Composite seed words (is it supported by default or at least possible without modifications?)
Is the use of composite meaning seed words possible? Like for instance: "body dysphoria" (dysphoria by itself can mean multiple things, when associated with body is closer to a topic that I'm looking for).
If it is not supported by default, what would be the easiest way to implement this?
Would something like passing "body dysphoria", vectorizing it and including it as a vector directly into the seed list work? (by including extra logic into how seed words are handled)
Or would it be possible only with a custom tokenizer rule?
The seed words themselves are passed in their entirety to an embedding model, so from that perspective the seed words will have a significant effect in the steering of topics.
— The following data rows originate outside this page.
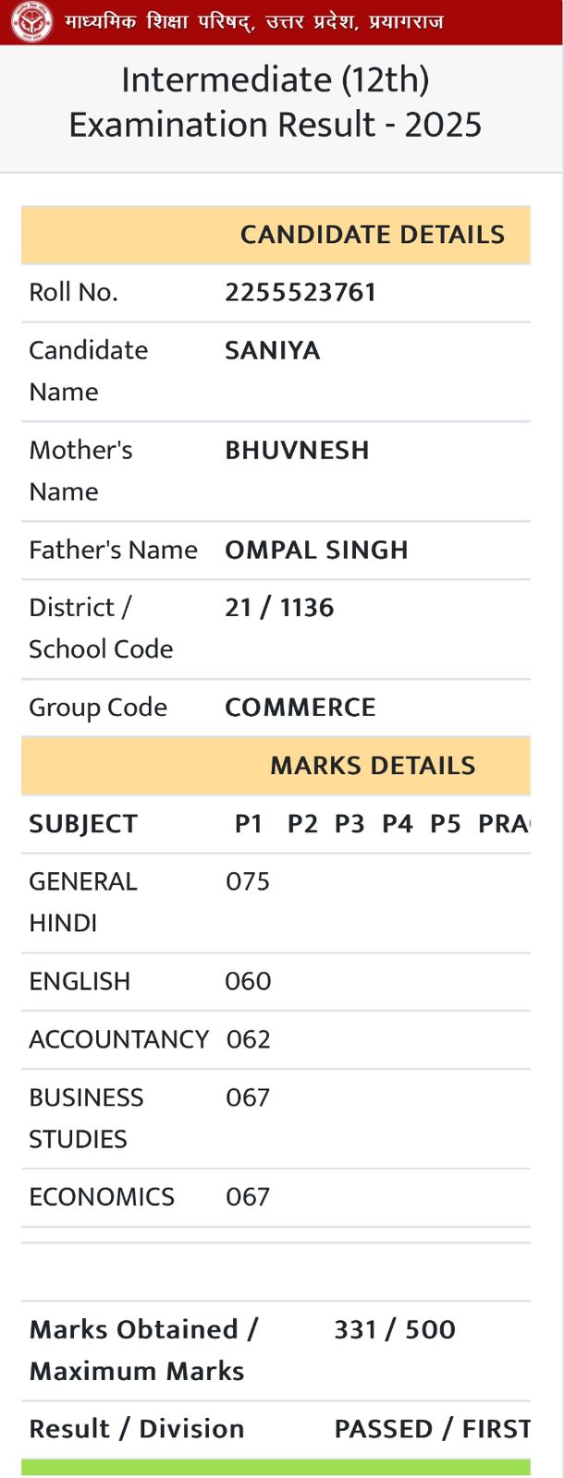Click the Hindi board name header text

254,21
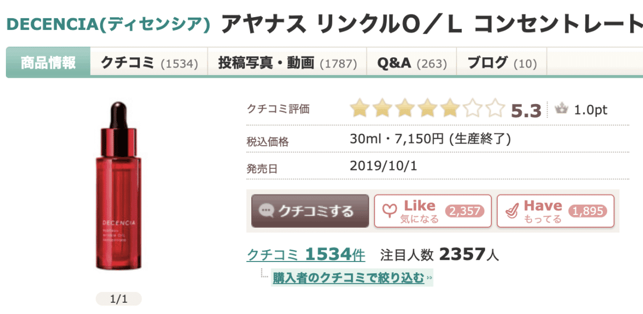Click the seventh empty rating star
The width and height of the screenshot is (643, 314).
[x=496, y=109]
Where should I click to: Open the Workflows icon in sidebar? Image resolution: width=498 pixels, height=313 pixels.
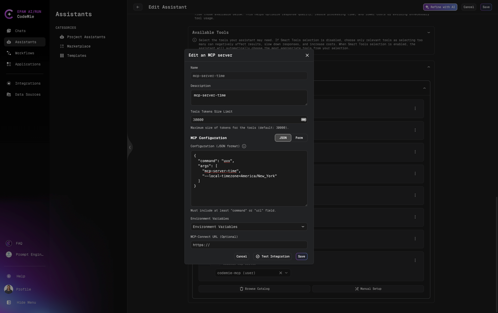point(9,53)
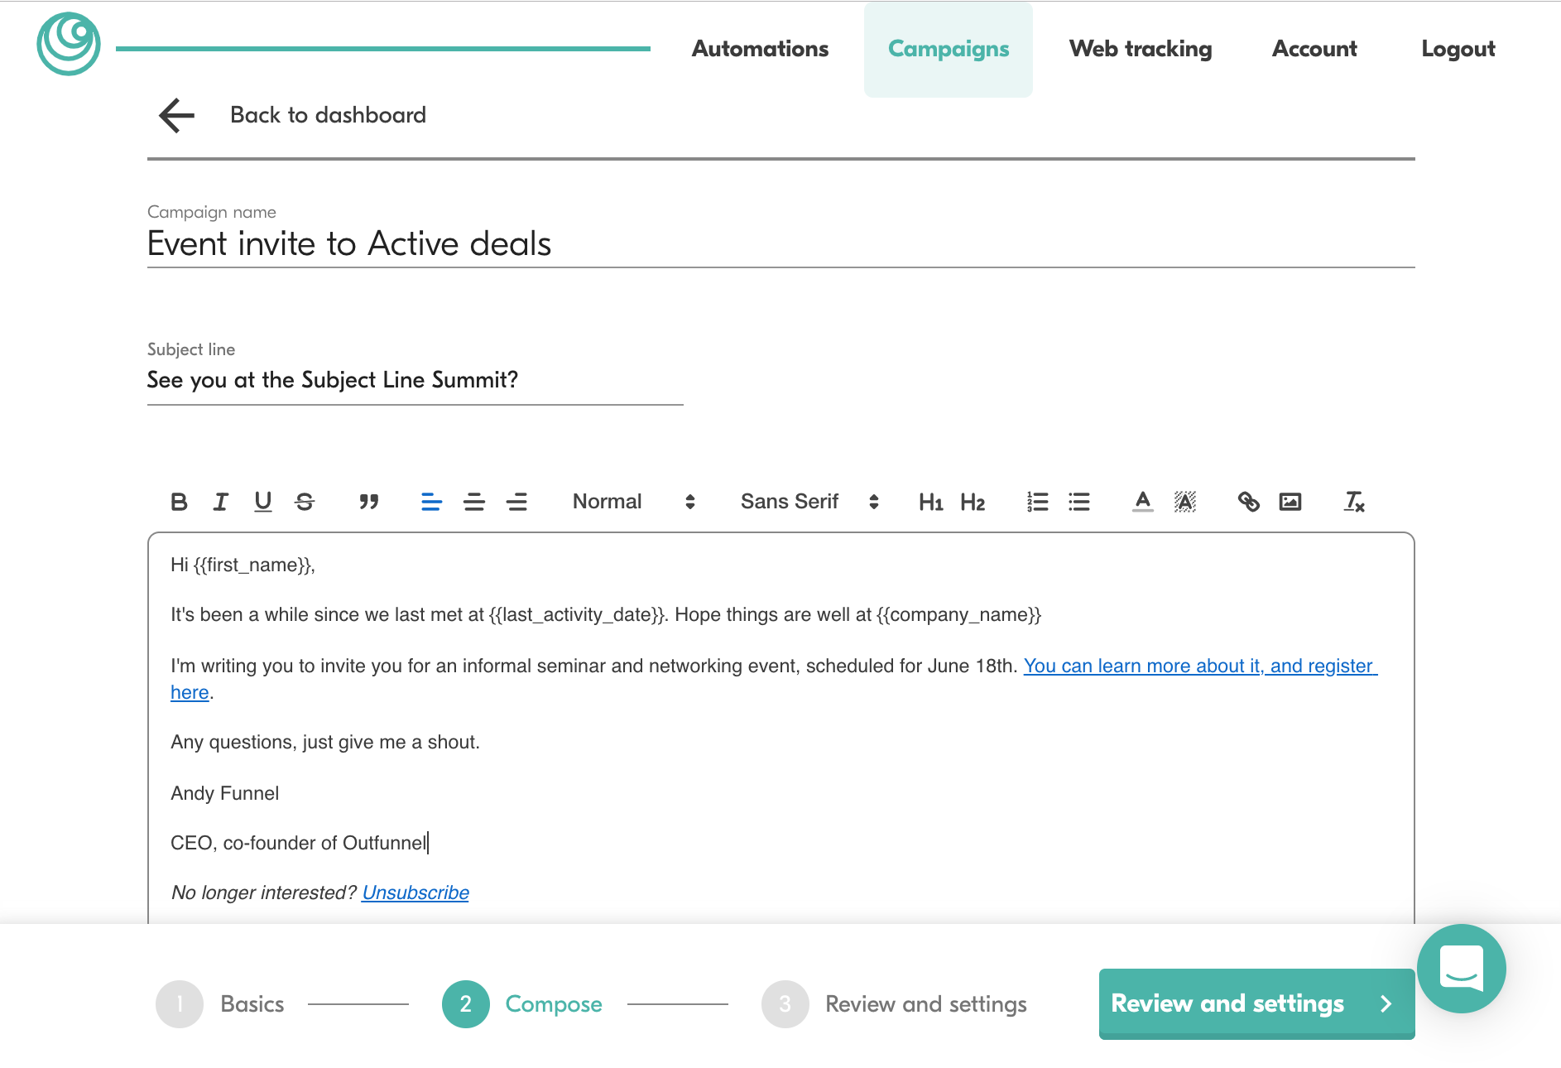Click the Subject line input field

tap(415, 380)
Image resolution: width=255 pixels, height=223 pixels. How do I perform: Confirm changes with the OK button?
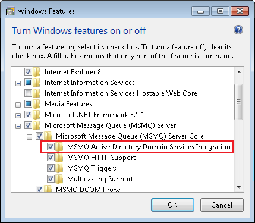172,205
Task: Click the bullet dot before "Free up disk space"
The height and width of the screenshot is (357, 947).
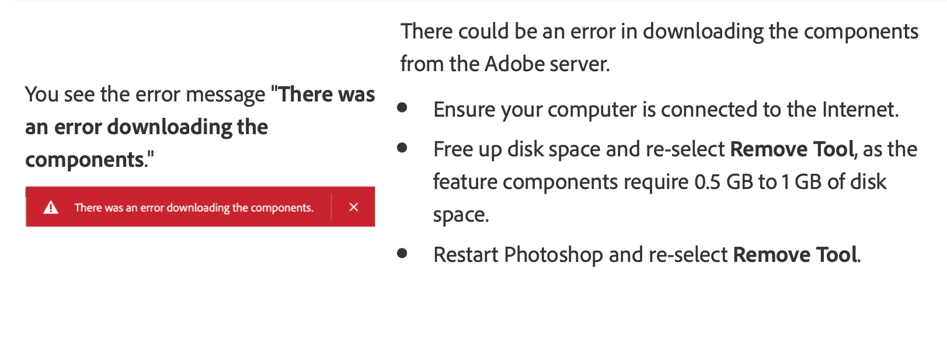Action: 402,148
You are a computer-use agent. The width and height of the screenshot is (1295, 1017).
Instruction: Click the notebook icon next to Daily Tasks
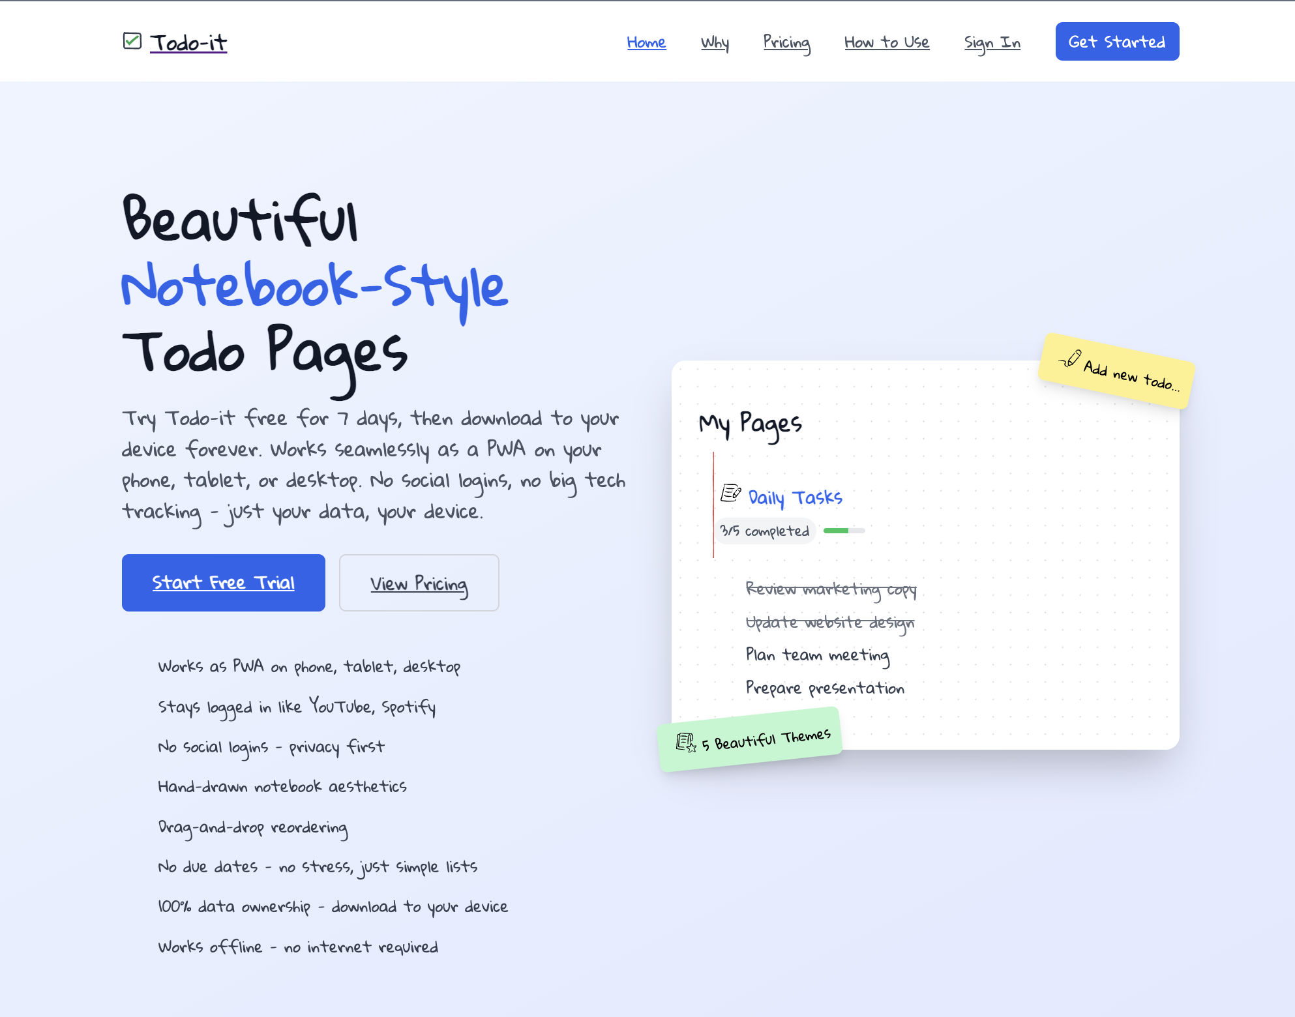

For the word vectorizer, you would have to make sure that n-grams are supported if you also want to increase their c-TF-IDF values but it is not necessary if you do not care about the weighting of the seed words themselves.
I understand, so it should work out of the box, as far as semantic meaning of the words together is concerned. However in my case I might have a tracked topic containing a seed term which is "dysphoria" alone and another topic which contains "body dysphoria". Even more so for a topic consisting of "family" vs a topic consisting of "family issues". So in this regard, I suppose n-gram might be needed?
Yes, you would need n-grams for the representations themselves but not for the assignment of topics since that is handled automatically.